Contrary to its assertions, we find that the intervenor did assume the representation of the plaintiffs, notwithstanding the absence of an executed formal retainer agreement (see, 6 N.Y. Jur 2d, Attorneys at Law, § 50, at 508-509). This conclusion is further supported by our finding that the appellant appeared before the court on the plaintiffs' behalf at a pretrial conference (see, Cooke v. Laidlaw Adams Peck, 126 A.D.2d 453, 455).

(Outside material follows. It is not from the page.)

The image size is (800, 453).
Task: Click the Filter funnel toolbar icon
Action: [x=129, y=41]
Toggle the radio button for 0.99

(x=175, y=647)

Upon a review of the record, we conclude that the appellant has failed to adequately demonstrate a sufficient basis for a permissive withdrawal from its representation of the plaintiffs in the instant action (see, Code of Professional Responsibility DR 2-110). Contrary to the contentions of the appellant, no proper showing has been made with respect to the alleged lack of merit of the underlying negligence action, nor do we find that the plaintiffs' conduct "render[ed] it unreasonably difficult for the [firm] to carry out [its] employment effectively" (Code of Professional Responsibility DR 2-110 [C] [1] [a], [d]). Hence we conclude that the trial court did not improvidently exercise its discretion in denying the appellant's motion to be relieved as counsel for the plaintiffs (see, Kramer v. Salvati, 88 A.D.2d 583). Thompson, J.P., Brown, Lawrence and Balletta, JJ., concur.